Glasgow · Der Kölner Außenverteidiger überzeugt beim 3:1 gegen Polen und weckt Hoffnungen für das heutige Spiel in Schottland. Hectors Pendant auf der rechten Seite, Emre Can, wirkt dagegen noch flatterhaft.

Joachim Löw findet mal wieder vieles "wahnsinnig" (gesprochen: waaahnsinnick). Die Intensität des Spiels gegen Polen zum Beispiel oder die Beweglichkeit von Mario Götze. Den nächsten Gegner findet er wahrscheinlich nicht so wahnsinnig. Das muss er auch nicht. Schließlich haben die Schotten in den zurückliegenden Jahren viel von ihrem Schrecken eingebüßt. Und nun haben sie auch noch in Georgien mit 0:1 verloren. Das setzt sie heute Abend im Hampden Park von Glasgow (20.45 Uhr/RTL), der ausschließlich der Nationalmannschaft vorbehalten und somit so etwas wie ein neutraler Boden zwischen den Erzrivalen Rangers und Celtic ist, unter Druck. "Sie müssen nun etwas investieren", sagt der Fußball-Bundestrainer. Von Wahnsinn ist nicht die Rede.

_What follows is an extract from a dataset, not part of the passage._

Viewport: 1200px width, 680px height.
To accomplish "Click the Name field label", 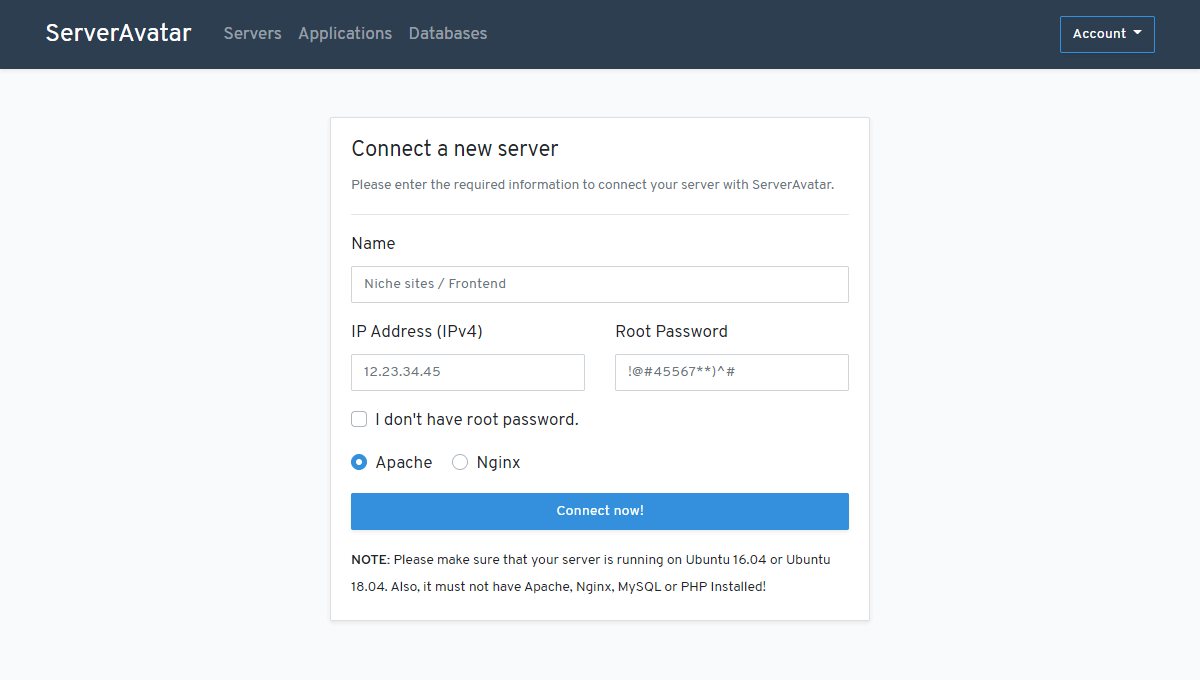I will [x=373, y=243].
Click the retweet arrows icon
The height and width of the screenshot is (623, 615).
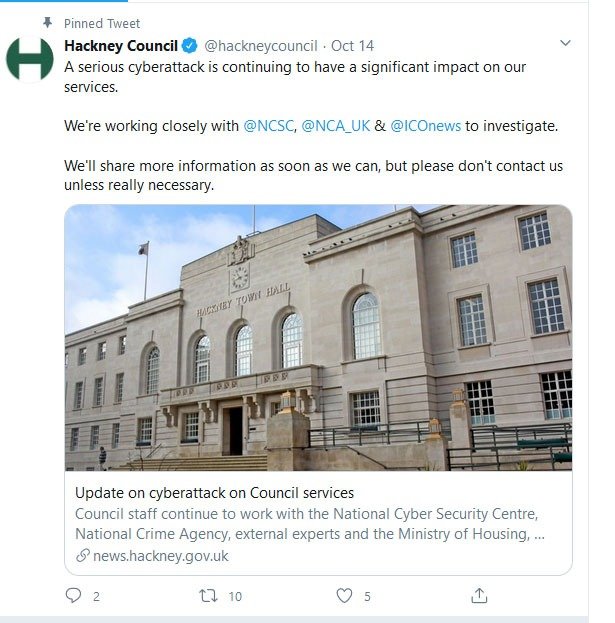pyautogui.click(x=208, y=596)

Eine etwas offensivere Spielanlage des Gegners könnte Löw in die Karten spielen. Das würde der DFB-Auswahl Räume eröffnen, mit denen die Offensivkräfte prima umgehen können. Sie haben das gegen die Polen bewiesen. Deren Bemühungen um eine zusammenhängende Abwehrblockade konterte Löw, indem er seine Außenverteidiger ganz weit vorzog, hoch verteidigen ließ, wie das heute heißt. Damit zog er die Abwehrreihen auseinander und verschaffte den Angreifern die Möglichkeit, "zwischen die Linien zu kommen". Auch das sagt man heute wahnsinnig gern.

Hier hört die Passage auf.